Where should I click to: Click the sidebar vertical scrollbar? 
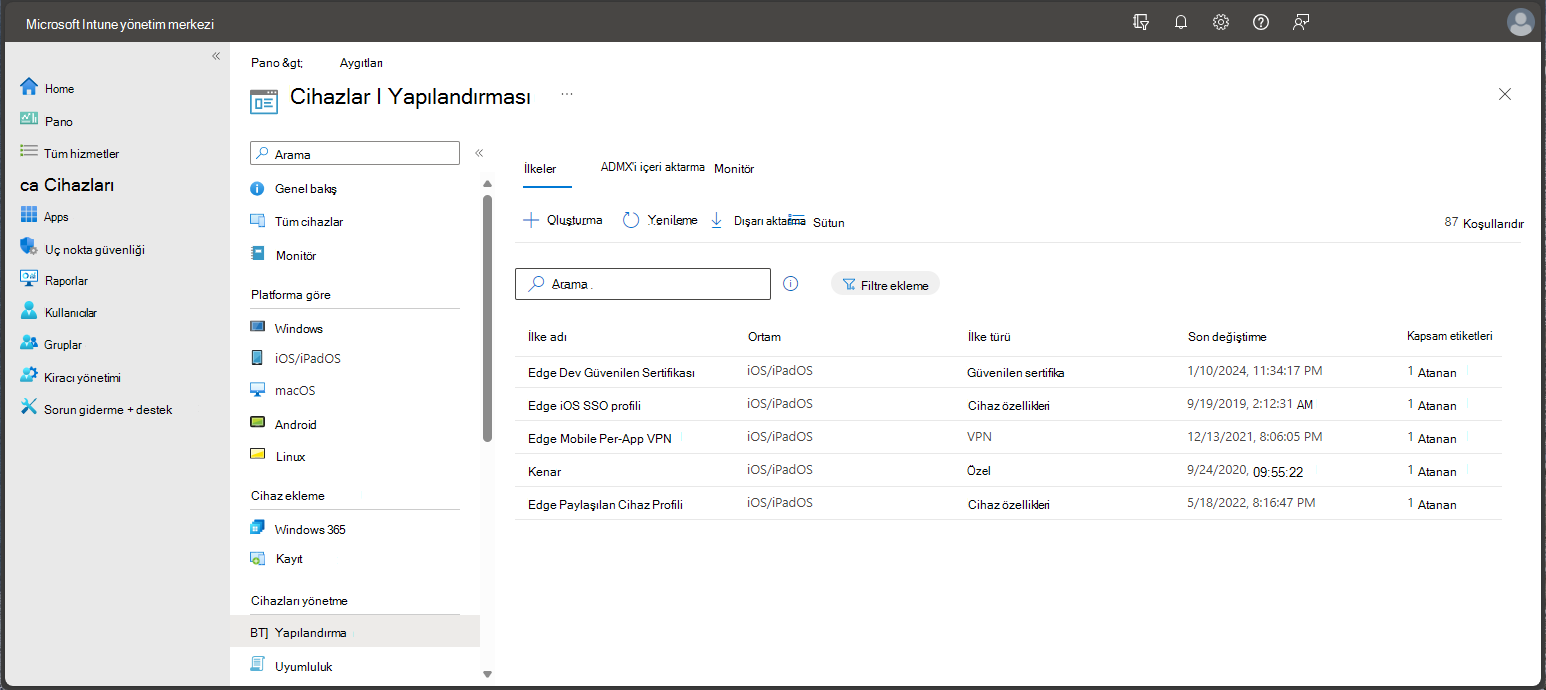[x=488, y=318]
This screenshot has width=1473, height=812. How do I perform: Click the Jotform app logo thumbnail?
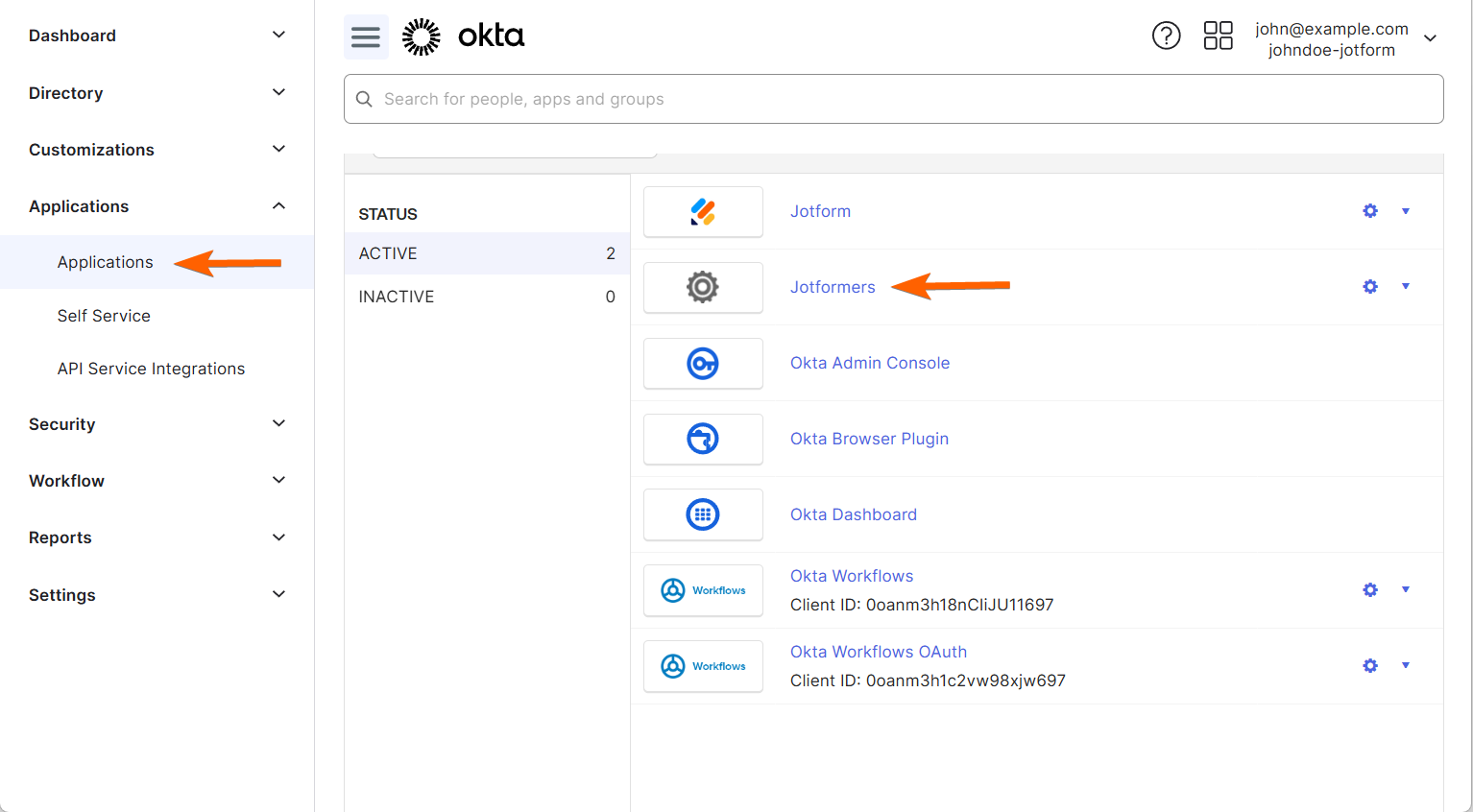coord(703,212)
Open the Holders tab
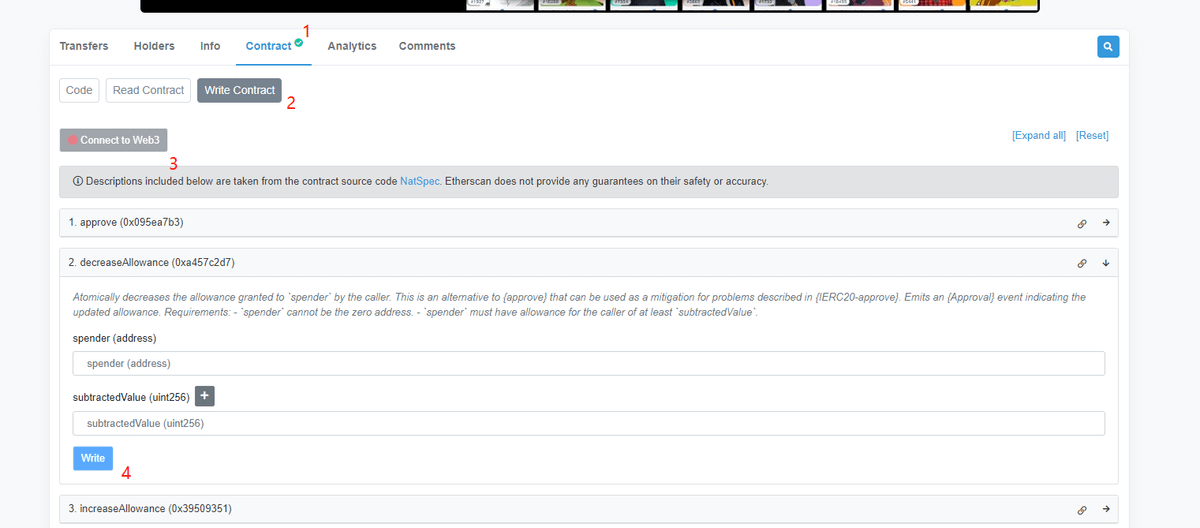Screen dimensions: 1200x528 coord(154,46)
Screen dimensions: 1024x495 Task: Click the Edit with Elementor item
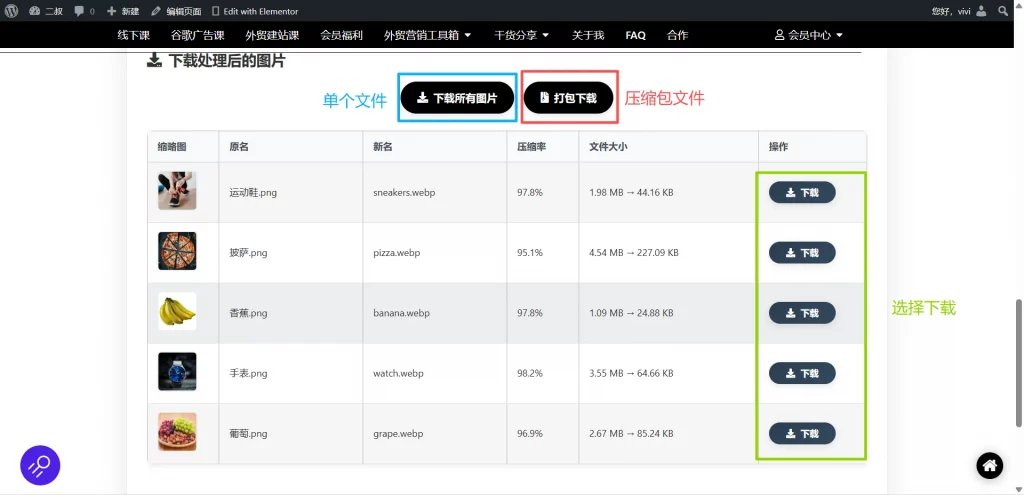[254, 11]
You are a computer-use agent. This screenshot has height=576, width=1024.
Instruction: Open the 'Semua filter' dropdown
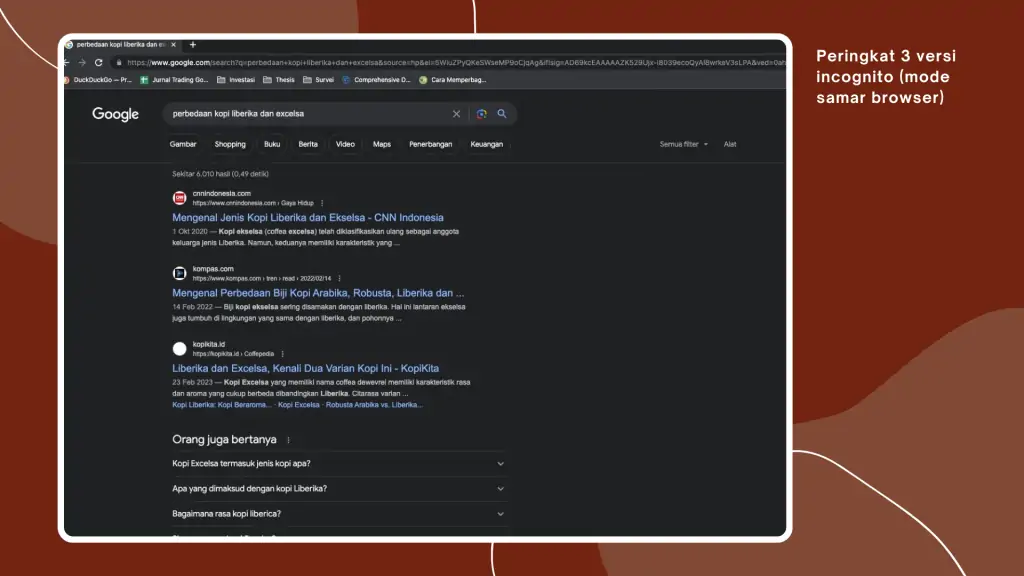click(683, 144)
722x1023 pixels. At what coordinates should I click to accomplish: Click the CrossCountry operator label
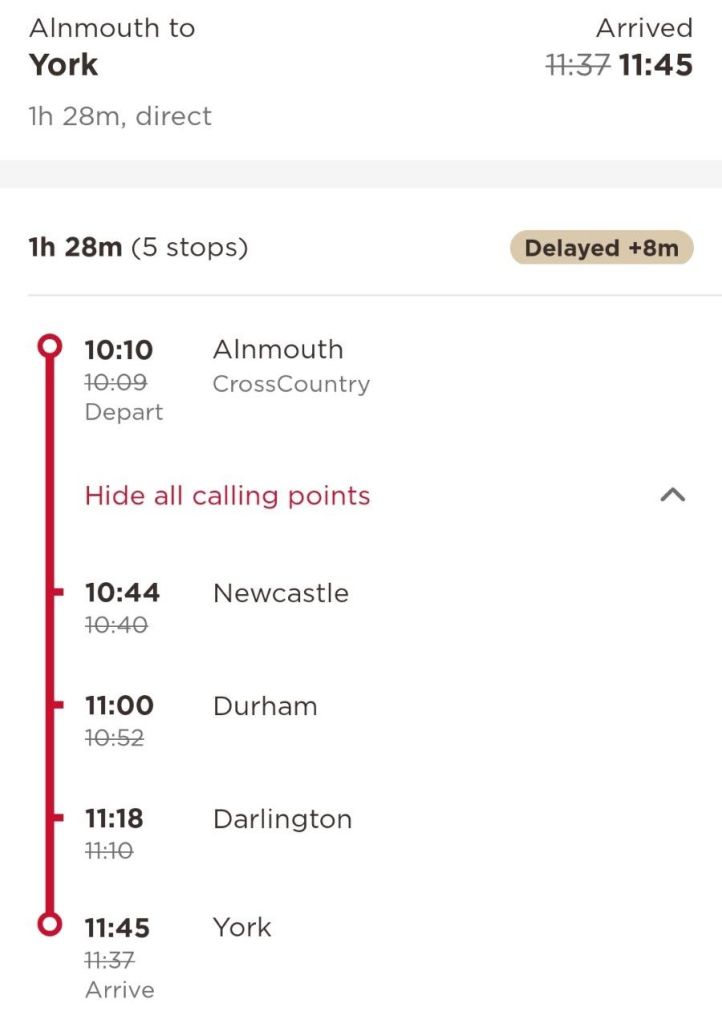291,384
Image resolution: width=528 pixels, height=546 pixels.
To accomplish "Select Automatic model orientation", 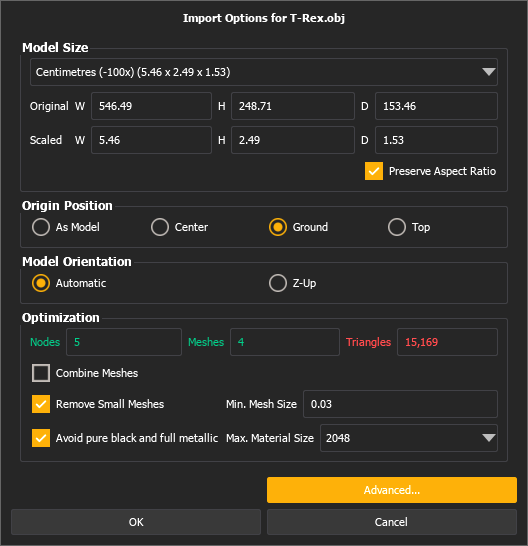I will click(x=41, y=283).
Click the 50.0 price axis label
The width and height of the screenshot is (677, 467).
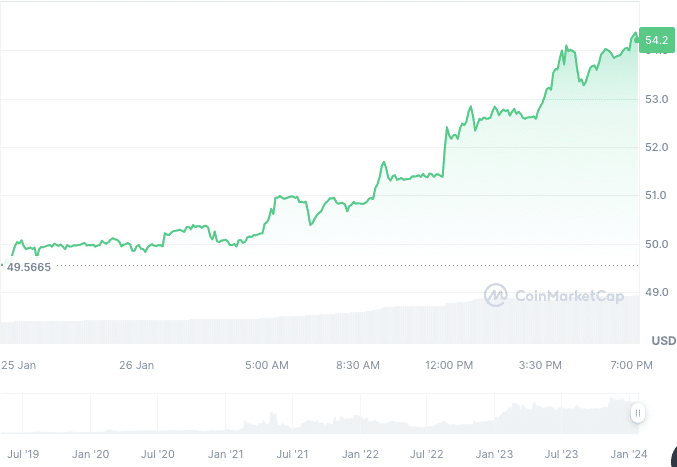pyautogui.click(x=656, y=244)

What needs to be done: Exactly repeat only the lines from the one with "Click the 50.0 price axis label" to the closing line above, both included, and omit every picture.

Answer section:
Click the 50.0 price axis label
The width and height of the screenshot is (677, 467).
pyautogui.click(x=656, y=244)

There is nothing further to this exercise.